What the task requires: Copy out every line of these records word for word, without changing anything.

Element and text position data:
• • • • •
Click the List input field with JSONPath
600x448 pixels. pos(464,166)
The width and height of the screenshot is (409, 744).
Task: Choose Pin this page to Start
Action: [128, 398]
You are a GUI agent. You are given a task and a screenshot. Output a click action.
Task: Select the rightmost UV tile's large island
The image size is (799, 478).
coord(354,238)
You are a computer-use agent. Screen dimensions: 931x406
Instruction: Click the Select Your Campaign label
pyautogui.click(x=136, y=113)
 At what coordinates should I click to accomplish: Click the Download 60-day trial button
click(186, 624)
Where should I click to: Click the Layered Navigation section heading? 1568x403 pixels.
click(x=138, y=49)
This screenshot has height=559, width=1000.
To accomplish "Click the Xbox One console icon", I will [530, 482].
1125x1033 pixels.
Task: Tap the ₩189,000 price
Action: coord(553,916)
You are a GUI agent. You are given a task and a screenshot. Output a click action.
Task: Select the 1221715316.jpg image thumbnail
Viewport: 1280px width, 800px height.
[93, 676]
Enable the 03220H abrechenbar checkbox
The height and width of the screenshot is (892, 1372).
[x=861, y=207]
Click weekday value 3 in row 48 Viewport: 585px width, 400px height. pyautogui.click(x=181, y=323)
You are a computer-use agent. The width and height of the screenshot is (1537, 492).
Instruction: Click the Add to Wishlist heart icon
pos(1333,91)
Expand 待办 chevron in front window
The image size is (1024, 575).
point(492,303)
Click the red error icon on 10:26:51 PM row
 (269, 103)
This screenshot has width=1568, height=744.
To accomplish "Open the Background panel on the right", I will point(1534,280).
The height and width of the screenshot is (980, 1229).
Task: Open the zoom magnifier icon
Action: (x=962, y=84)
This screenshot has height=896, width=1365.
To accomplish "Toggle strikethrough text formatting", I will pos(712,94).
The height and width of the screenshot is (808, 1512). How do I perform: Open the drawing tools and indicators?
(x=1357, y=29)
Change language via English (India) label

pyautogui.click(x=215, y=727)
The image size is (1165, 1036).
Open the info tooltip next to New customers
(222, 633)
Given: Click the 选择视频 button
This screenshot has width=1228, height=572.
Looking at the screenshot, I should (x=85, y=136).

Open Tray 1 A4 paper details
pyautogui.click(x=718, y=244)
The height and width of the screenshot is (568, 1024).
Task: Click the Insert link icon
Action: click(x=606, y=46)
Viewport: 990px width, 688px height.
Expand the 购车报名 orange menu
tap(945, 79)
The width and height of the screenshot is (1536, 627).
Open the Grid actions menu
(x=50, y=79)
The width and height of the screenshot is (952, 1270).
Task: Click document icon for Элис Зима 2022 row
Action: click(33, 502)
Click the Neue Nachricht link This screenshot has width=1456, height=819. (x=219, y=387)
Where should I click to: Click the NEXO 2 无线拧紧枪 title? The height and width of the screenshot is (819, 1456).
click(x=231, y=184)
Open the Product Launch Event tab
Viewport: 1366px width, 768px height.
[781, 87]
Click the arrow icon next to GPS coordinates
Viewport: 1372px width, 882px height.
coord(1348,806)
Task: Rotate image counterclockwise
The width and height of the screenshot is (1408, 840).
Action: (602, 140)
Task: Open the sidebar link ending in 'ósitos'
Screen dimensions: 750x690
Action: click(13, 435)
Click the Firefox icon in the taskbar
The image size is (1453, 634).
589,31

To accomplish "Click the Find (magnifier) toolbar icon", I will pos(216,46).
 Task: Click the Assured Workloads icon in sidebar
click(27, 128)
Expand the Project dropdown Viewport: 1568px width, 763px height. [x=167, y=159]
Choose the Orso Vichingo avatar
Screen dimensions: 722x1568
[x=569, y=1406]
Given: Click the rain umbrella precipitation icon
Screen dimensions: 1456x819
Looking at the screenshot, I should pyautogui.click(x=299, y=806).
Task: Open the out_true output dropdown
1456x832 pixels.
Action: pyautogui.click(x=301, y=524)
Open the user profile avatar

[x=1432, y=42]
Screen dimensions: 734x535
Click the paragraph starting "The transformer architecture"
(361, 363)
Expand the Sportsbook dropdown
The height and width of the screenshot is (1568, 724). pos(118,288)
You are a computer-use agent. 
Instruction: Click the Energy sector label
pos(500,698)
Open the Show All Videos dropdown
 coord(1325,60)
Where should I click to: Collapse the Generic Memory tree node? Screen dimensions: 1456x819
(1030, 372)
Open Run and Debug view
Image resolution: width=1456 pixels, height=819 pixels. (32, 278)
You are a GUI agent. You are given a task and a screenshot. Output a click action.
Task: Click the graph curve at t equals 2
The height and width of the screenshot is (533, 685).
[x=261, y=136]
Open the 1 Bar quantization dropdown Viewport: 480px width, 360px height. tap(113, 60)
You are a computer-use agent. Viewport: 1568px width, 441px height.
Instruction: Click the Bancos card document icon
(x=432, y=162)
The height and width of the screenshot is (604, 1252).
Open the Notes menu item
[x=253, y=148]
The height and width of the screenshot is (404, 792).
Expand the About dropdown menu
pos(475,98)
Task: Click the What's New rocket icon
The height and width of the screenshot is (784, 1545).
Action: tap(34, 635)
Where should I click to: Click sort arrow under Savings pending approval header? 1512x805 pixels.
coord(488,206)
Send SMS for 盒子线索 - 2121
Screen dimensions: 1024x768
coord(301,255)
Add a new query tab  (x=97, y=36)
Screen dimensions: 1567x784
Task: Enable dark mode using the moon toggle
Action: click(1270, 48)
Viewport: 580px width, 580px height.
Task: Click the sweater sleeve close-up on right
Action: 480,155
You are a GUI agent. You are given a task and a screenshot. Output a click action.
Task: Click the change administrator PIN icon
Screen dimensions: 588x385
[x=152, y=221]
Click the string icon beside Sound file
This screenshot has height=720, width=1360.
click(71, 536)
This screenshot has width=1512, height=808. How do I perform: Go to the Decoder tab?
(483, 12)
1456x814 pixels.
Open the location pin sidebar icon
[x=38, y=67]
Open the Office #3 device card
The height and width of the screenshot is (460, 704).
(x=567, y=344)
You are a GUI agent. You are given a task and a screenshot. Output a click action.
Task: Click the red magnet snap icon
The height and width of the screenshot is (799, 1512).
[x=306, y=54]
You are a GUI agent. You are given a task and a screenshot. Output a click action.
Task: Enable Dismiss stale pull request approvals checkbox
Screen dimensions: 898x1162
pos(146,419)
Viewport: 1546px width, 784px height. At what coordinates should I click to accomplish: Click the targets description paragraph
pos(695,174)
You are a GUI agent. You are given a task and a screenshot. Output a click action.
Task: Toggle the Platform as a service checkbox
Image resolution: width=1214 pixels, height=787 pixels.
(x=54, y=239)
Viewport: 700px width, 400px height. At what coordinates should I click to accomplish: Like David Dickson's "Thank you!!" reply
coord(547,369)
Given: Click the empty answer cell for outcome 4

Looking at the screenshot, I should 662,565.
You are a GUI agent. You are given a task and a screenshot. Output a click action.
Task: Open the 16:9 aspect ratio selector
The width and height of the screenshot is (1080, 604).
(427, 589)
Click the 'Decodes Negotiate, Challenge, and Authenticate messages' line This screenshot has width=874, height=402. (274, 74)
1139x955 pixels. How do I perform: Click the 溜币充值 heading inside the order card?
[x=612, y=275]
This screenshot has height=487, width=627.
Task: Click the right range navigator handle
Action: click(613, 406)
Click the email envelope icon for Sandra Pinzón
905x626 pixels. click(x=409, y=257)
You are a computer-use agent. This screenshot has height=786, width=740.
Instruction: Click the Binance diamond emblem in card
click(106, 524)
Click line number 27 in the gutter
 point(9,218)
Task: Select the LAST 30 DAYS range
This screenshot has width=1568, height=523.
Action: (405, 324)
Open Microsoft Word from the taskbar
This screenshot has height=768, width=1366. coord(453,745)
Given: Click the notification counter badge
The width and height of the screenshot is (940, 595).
• • • • •
Task output:
Click the List input field with JSONPath
600x448 pixels. pos(464,166)
The width and height of the screenshot is (409, 744).
Task: Choose Pin this page to Start
Action: [128, 398]
You are a GUI agent. You are given a task and a screenshot. Output a click action.
Task: Select the rightmost UV tile's large island
The image size is (799, 478).
coord(354,238)
You are a computer-use agent. Screen dimensions: 931x406
Instruction: Click the Select Your Campaign label
pyautogui.click(x=136, y=113)
 At what coordinates should I click to accomplish: Click the Download 60-day trial button
click(186, 624)
Where should I click to: Click the Layered Navigation section heading? 1568x403 pixels.
click(x=138, y=49)
This screenshot has height=559, width=1000.
To accomplish "Click the Xbox One console icon", I will [530, 482].
1125x1033 pixels.
Task: Tap the ₩189,000 price
Action: coord(553,916)
You are a GUI agent. You are given a task and a screenshot. Output a click action.
Task: Select the 1221715316.jpg image thumbnail
Viewport: 1280px width, 800px height.
[93, 676]
Enable the 03220H abrechenbar checkbox
The height and width of the screenshot is (892, 1372).
[x=861, y=207]
Click weekday value 3 in row 48 Viewport: 585px width, 400px height. pyautogui.click(x=181, y=323)
You are a computer-use agent. The width and height of the screenshot is (1537, 492).
Instruction: Click the Add to Wishlist heart icon
pos(1333,91)
Expand 待办 chevron in front window
The image size is (1024, 575).
point(492,303)
Click the red error icon on 10:26:51 PM row
 (269, 103)
This screenshot has width=1568, height=744.
To accomplish "Open the Background panel on the right", I will point(1534,280).
The height and width of the screenshot is (980, 1229).
Task: Open the zoom magnifier icon
Action: (x=962, y=84)
This screenshot has height=896, width=1365.
To accomplish "Toggle strikethrough text formatting", I will pos(712,94).
The height and width of the screenshot is (808, 1512). How do I perform: Open the drawing tools and indicators?
(x=1357, y=29)
Change language via English (India) label

pyautogui.click(x=215, y=727)
The image size is (1165, 1036).
Open the info tooltip next to New customers
(222, 633)
Given: Click the 选择视频 button
This screenshot has width=1228, height=572.
Looking at the screenshot, I should (x=85, y=136).

Open Tray 1 A4 paper details
pyautogui.click(x=718, y=244)
The height and width of the screenshot is (568, 1024).
Task: Click the Insert link icon
Action: click(x=606, y=46)
Viewport: 990px width, 688px height.
Expand the 购车报名 orange menu
tap(945, 79)
The width and height of the screenshot is (1536, 627).
Open the Grid actions menu
(x=50, y=79)
The width and height of the screenshot is (952, 1270).
Task: Click document icon for Элис Зима 2022 row
Action: click(33, 502)
Click the Neue Nachricht link This screenshot has width=1456, height=819. (x=219, y=387)
Where should I click to: Click the NEXO 2 无线拧紧枪 title? The height and width of the screenshot is (819, 1456).
click(x=231, y=184)
Open the Product Launch Event tab
Viewport: 1366px width, 768px height.
[781, 87]
Click the arrow icon next to GPS coordinates
Viewport: 1372px width, 882px height.
coord(1348,806)
Task: Rotate image counterclockwise
The width and height of the screenshot is (1408, 840).
Action: (602, 140)
Task: Open the sidebar link ending in 'ósitos'
Screen dimensions: 750x690
Action: click(13, 435)
Click the Firefox icon in the taskbar
The image size is (1453, 634).
589,31

To accomplish "Click the Find (magnifier) toolbar icon", I will pos(216,46).
 Task: Click the Assured Workloads icon in sidebar
click(27, 128)
Expand the Project dropdown Viewport: 1568px width, 763px height. [x=167, y=159]
Choose the Orso Vichingo avatar
Screen dimensions: 722x1568
[x=569, y=1406]
Given: Click the rain umbrella precipitation icon
Screen dimensions: 1456x819
Looking at the screenshot, I should pyautogui.click(x=299, y=806).
Task: Open the out_true output dropdown
1456x832 pixels.
Action: pyautogui.click(x=301, y=524)
Open the user profile avatar

[x=1432, y=42]
Screen dimensions: 734x535
Click the paragraph starting "The transformer architecture"
(361, 363)
Expand the Sportsbook dropdown
The height and width of the screenshot is (1568, 724). pos(118,288)
You are a computer-use agent. 
Instruction: Click the Energy sector label
pos(500,698)
Open the Show All Videos dropdown
 coord(1325,60)
Where should I click to: Collapse the Generic Memory tree node? Screen dimensions: 1456x819
(1030, 372)
Open Run and Debug view
Image resolution: width=1456 pixels, height=819 pixels. (32, 278)
You are a GUI agent. You are given a task and a screenshot. Output a click action.
Task: Click the graph curve at t equals 2
The height and width of the screenshot is (533, 685).
[x=261, y=136]
Open the 1 Bar quantization dropdown Viewport: 480px width, 360px height. tap(113, 60)
You are a computer-use agent. Viewport: 1568px width, 441px height.
Instruction: Click the Bancos card document icon
(x=432, y=162)
The height and width of the screenshot is (604, 1252).
Open the Notes menu item
[x=253, y=148]
The height and width of the screenshot is (404, 792).
Expand the About dropdown menu
pos(475,98)
Task: Click the What's New rocket icon
The height and width of the screenshot is (784, 1545).
Action: tap(34, 635)
Where should I click to: Click sort arrow under Savings pending approval header? 1512x805 pixels.
coord(488,206)
Send SMS for 盒子线索 - 2121
Screen dimensions: 1024x768
coord(301,255)
Add a new query tab  (x=97, y=36)
Screen dimensions: 1567x784
Task: Enable dark mode using the moon toggle
Action: click(1270, 48)
Viewport: 580px width, 580px height.
Task: Click the sweater sleeve close-up on right
Action: 480,155
You are a GUI agent. You are given a task and a screenshot. Output a click action.
Task: Click the change administrator PIN icon
Screen dimensions: 588x385
[x=152, y=221]
Click the string icon beside Sound file
This screenshot has height=720, width=1360.
click(71, 536)
This screenshot has width=1512, height=808. How do I perform: Go to the Decoder tab?
(483, 12)
1456x814 pixels.
Open the location pin sidebar icon
[x=38, y=67]
Open the Office #3 device card
The height and width of the screenshot is (460, 704).
(x=567, y=344)
You are a GUI agent. You are given a task and a screenshot. Output a click action.
Task: Click the red magnet snap icon
The height and width of the screenshot is (799, 1512).
[x=306, y=54]
You are a GUI agent. You are given a task and a screenshot. Output a click action.
Task: Enable Dismiss stale pull request approvals checkbox
Screen dimensions: 898x1162
pos(146,419)
Viewport: 1546px width, 784px height. At what coordinates should I click to accomplish: Click the targets description paragraph
pos(695,174)
You are a GUI agent. You are given a task and a screenshot. Output a click action.
Task: Toggle the Platform as a service checkbox
Image resolution: width=1214 pixels, height=787 pixels.
(x=54, y=239)
Viewport: 700px width, 400px height. At what coordinates should I click to accomplish: Like David Dickson's "Thank you!!" reply
coord(547,369)
Given: Click the empty answer cell for outcome 4

Looking at the screenshot, I should 662,565.
You are a GUI agent. You are given a task and a screenshot. Output a click action.
Task: Open the 16:9 aspect ratio selector
The width and height of the screenshot is (1080, 604).
(427, 589)
Click the 'Decodes Negotiate, Challenge, and Authenticate messages' line This screenshot has width=874, height=402. (274, 74)
1139x955 pixels. How do I perform: Click the 溜币充值 heading inside the order card?
[x=612, y=275]
This screenshot has height=487, width=627.
Task: Click the right range navigator handle
Action: click(613, 406)
Click the email envelope icon for Sandra Pinzón
905x626 pixels. click(x=409, y=257)
You are a computer-use agent. This screenshot has height=786, width=740.
Instruction: Click the Binance diamond emblem in card
click(106, 524)
Click line number 27 in the gutter
 point(9,218)
Task: Select the LAST 30 DAYS range
This screenshot has width=1568, height=523.
Action: (405, 324)
Open Microsoft Word from the taskbar
This screenshot has height=768, width=1366. coord(453,745)
Given: Click the notification counter badge
The width and height of the screenshot is (940, 595).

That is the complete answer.